> WHAT YOU WILL DO: Once you have read the records, write them out again exactly.

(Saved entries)
::::::::
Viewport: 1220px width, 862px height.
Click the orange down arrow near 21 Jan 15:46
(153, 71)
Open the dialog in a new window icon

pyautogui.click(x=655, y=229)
::::::::
> SOLUTION TO THIS TASK:
Viewport: 1220px width, 862px height.
Click the orange down arrow near 21 Jan 15:46
(153, 71)
Open the dialog in a new window icon

pyautogui.click(x=655, y=229)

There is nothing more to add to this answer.